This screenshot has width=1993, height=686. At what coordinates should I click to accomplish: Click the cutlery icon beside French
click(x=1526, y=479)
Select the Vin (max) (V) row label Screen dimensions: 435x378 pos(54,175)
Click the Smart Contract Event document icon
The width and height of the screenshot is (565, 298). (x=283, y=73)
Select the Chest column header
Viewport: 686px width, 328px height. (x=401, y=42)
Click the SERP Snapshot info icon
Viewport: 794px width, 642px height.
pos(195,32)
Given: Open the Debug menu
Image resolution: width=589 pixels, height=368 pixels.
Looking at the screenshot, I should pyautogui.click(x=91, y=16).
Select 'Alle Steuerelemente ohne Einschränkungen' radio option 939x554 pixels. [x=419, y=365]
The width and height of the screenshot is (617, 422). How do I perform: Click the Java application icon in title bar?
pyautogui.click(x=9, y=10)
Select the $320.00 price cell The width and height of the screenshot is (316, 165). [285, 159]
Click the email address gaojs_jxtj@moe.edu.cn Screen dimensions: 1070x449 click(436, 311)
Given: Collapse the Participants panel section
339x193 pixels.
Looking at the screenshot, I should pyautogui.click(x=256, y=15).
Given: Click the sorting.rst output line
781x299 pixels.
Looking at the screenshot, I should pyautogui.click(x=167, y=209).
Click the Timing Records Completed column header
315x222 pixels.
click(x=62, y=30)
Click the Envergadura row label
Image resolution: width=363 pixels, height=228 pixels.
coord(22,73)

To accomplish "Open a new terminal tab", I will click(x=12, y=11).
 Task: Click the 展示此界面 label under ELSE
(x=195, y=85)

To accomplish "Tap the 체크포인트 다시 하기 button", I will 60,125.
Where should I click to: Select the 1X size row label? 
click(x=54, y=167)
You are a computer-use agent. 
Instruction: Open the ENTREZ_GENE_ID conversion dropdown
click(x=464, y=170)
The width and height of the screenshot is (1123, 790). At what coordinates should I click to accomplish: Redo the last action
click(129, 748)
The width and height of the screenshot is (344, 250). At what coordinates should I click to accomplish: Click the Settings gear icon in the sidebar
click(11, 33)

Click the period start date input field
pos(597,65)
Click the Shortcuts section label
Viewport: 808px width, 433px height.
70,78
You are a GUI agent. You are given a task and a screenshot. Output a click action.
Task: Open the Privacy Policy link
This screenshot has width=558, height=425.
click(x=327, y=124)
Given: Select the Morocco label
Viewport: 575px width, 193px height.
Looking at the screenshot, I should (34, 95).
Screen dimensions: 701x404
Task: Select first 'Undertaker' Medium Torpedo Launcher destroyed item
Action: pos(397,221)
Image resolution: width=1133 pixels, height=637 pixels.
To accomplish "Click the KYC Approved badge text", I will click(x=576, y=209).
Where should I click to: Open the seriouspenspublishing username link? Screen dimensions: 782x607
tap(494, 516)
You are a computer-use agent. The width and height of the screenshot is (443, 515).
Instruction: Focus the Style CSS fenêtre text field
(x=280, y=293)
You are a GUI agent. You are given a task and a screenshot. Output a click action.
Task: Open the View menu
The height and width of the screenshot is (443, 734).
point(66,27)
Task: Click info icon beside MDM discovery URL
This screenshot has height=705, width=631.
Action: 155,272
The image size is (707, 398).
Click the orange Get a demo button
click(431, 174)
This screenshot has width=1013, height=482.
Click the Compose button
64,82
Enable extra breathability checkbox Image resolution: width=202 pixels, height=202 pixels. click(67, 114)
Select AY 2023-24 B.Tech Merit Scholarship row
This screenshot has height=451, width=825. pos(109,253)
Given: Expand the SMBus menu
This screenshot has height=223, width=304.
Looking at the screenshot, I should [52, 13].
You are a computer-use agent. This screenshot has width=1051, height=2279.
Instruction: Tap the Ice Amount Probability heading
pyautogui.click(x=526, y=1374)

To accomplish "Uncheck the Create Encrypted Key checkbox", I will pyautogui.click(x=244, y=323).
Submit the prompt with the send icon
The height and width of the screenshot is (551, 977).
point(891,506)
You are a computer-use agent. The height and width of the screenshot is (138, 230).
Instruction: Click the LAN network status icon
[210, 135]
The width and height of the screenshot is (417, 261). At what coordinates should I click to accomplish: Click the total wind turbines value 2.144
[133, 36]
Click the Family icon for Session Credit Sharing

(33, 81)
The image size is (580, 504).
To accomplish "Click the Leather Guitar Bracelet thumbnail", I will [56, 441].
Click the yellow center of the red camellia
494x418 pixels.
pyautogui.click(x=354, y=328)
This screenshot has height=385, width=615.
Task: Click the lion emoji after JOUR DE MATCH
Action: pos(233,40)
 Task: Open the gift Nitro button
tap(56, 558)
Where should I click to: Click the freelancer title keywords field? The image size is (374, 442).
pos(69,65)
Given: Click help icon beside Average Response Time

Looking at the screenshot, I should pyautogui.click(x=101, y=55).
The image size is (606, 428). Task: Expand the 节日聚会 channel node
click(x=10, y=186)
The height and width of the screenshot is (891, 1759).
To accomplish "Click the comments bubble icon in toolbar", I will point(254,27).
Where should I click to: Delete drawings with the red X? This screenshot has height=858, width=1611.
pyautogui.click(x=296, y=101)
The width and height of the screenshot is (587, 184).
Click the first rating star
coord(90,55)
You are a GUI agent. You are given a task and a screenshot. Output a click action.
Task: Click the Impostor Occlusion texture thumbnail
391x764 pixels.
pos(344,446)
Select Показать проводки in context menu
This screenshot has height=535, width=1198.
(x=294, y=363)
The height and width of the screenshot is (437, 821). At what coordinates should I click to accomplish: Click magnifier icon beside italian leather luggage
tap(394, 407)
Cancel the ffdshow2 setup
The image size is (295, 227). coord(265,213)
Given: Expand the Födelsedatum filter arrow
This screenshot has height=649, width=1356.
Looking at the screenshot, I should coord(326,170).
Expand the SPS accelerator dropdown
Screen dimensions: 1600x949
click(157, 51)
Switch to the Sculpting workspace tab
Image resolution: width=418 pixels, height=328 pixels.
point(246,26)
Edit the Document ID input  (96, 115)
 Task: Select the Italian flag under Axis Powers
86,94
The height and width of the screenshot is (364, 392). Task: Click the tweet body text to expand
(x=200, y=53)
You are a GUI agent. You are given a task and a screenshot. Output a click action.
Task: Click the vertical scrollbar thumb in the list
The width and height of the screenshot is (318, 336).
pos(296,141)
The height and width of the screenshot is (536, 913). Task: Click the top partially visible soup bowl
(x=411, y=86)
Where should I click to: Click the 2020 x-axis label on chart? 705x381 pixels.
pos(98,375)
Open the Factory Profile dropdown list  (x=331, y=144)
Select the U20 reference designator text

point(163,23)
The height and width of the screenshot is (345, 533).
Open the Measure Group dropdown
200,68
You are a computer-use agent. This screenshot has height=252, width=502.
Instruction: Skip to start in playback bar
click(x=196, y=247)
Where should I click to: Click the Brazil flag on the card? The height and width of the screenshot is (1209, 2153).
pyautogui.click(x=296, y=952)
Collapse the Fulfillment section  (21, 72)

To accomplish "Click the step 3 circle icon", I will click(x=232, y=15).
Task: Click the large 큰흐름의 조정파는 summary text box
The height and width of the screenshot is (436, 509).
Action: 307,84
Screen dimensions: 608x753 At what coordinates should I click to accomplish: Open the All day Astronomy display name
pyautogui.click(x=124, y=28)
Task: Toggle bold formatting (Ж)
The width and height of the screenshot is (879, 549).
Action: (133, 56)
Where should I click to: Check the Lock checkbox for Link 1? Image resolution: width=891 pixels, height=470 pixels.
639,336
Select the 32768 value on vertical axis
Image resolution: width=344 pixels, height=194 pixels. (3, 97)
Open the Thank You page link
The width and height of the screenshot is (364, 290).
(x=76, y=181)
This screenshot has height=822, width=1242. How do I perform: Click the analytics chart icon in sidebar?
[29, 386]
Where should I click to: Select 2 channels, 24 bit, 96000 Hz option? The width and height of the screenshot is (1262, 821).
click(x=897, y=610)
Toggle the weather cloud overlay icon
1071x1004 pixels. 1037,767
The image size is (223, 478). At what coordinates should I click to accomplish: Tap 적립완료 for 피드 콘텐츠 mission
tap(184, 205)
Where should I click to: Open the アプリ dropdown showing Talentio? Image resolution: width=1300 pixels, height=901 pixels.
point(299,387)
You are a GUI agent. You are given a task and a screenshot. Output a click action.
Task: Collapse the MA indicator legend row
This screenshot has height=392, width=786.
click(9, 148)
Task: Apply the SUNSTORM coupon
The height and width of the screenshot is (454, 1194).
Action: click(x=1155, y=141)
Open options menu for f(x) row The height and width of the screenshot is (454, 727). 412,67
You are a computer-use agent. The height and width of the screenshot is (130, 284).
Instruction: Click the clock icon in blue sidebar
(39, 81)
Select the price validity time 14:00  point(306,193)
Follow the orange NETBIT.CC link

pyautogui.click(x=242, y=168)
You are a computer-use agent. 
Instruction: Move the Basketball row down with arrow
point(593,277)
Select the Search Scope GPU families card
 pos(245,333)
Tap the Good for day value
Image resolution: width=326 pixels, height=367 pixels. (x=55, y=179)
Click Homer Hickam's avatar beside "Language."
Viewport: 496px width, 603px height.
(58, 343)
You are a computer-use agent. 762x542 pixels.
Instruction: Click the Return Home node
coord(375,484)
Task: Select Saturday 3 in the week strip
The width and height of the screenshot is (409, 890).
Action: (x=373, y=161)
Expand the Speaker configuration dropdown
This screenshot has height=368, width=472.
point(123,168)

[ABOUT THIS TASK] Both the line containing "You are a computer-use agent. The width" and the line containing "has width=1051, height=2279." belong in the answer. Print them and every line above that falls between them exactly, and no others.

[SOLUTION]
You are a computer-use agent. The width and height of the screenshot is (443, 515).
Instruction: Focus the Style CSS fenêtre text field
(x=280, y=293)
You are a GUI agent. You are given a task and a screenshot. Output a click action.
Task: Open the View menu
The height and width of the screenshot is (443, 734).
point(66,27)
Task: Click info icon beside MDM discovery URL
This screenshot has height=705, width=631.
Action: 155,272
The image size is (707, 398).
Click the orange Get a demo button
click(431, 174)
This screenshot has width=1013, height=482.
Click the Compose button
64,82
Enable extra breathability checkbox Image resolution: width=202 pixels, height=202 pixels. click(67, 114)
Select AY 2023-24 B.Tech Merit Scholarship row
This screenshot has height=451, width=825. pos(109,253)
Given: Expand the SMBus menu
This screenshot has height=223, width=304.
Looking at the screenshot, I should [52, 13].
You are a computer-use agent. This screenshot has width=1051, height=2279.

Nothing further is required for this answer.